__PROBLEM REQUIREMENTS__.
Scan the entries below. List each line with "computer".
[RECORDS FOR THIS TASK]
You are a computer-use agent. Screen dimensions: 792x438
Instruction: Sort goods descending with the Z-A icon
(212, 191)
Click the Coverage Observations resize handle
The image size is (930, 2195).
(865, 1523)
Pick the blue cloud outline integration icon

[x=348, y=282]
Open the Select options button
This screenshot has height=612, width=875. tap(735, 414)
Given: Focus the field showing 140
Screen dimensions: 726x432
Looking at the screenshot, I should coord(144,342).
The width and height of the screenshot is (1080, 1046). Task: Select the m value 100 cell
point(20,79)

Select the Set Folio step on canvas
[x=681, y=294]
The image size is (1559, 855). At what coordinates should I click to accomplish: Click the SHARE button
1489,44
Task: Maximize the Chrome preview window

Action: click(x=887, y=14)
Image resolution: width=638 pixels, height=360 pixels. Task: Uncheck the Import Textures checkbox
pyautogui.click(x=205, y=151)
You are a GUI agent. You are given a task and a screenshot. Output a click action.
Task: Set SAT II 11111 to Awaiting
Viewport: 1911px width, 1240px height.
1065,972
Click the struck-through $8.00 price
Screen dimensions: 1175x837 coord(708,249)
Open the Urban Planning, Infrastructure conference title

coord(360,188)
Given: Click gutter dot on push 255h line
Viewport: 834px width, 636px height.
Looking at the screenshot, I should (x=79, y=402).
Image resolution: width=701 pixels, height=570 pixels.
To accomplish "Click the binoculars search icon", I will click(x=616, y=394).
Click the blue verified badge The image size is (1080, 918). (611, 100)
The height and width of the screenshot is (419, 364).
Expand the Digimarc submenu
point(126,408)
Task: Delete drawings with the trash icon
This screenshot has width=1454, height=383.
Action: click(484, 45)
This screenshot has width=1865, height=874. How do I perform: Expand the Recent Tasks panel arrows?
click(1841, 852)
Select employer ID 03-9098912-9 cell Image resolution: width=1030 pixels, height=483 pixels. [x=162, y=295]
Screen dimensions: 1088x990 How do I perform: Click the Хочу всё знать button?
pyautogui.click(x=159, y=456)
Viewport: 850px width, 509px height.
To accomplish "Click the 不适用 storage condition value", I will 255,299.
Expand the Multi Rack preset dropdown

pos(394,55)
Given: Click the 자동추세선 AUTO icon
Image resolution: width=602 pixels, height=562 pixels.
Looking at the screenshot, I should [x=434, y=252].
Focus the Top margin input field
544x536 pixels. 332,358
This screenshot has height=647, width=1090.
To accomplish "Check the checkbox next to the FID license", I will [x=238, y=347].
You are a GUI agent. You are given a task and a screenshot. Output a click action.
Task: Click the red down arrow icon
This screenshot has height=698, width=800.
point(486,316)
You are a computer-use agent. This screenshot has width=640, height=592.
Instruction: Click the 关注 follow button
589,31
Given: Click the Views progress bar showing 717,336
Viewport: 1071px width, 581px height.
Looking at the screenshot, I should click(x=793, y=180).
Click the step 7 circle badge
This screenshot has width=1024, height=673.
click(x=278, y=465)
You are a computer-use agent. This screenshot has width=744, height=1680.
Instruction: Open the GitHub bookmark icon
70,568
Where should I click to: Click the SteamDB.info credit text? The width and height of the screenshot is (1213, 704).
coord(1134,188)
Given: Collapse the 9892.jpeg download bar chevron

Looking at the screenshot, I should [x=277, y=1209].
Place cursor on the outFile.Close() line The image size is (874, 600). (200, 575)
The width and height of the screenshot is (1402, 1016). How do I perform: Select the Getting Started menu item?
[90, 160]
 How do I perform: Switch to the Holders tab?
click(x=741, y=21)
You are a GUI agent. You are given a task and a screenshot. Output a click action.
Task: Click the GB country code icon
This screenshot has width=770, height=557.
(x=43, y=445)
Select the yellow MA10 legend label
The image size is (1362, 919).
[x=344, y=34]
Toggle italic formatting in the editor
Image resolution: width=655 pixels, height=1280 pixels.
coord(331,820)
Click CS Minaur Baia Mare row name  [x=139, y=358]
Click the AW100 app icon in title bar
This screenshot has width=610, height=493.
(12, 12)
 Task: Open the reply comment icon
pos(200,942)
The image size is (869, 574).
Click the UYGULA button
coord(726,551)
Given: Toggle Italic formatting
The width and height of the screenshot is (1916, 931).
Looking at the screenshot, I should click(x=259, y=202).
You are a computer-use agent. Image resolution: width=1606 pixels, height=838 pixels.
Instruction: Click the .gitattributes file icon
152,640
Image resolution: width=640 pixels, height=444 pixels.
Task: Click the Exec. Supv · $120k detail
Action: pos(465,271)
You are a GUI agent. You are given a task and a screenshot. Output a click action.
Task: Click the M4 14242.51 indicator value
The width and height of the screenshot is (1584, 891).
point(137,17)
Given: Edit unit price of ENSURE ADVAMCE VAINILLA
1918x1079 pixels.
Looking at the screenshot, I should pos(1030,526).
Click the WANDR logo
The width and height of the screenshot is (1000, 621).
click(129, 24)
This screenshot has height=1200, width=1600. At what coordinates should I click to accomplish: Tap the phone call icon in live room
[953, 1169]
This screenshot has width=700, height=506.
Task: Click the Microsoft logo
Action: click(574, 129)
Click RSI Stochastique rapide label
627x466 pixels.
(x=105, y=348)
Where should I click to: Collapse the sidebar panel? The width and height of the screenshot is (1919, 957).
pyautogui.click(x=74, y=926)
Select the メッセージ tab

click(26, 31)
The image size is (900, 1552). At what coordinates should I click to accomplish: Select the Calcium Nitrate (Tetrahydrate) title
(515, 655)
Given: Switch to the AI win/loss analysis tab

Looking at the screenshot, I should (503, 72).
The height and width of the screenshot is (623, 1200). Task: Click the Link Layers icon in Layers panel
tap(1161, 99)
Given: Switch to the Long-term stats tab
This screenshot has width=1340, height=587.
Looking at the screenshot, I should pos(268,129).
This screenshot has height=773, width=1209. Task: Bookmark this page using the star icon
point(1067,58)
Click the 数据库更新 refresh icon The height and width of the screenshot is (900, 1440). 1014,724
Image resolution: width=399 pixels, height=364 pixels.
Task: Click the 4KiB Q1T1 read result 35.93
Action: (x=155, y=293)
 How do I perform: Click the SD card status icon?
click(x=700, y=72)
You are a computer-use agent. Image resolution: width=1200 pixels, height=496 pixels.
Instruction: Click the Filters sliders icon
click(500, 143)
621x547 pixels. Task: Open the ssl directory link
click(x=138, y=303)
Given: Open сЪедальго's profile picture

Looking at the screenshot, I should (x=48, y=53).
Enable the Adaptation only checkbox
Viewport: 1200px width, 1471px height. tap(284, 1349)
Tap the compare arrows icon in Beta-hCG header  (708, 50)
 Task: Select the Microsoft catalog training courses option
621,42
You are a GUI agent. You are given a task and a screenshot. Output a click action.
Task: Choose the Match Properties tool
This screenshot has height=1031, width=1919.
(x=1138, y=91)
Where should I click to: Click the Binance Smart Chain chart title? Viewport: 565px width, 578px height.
[/RECORDS FOR THIS TASK]
__EXPECTED OUTPUT__.
You are a computer-use agent. Screen dimensions: 792x438
You are a computer-use agent. This screenshot has width=640, height=592.
You are a computer-use agent. This screenshot has width=744, height=1680.
You are a computer-use agent. Image resolution: width=1606 pixels, height=838 pixels.
You are a computer-use agent. Image resolution: width=1200 pixels, height=496 pixels.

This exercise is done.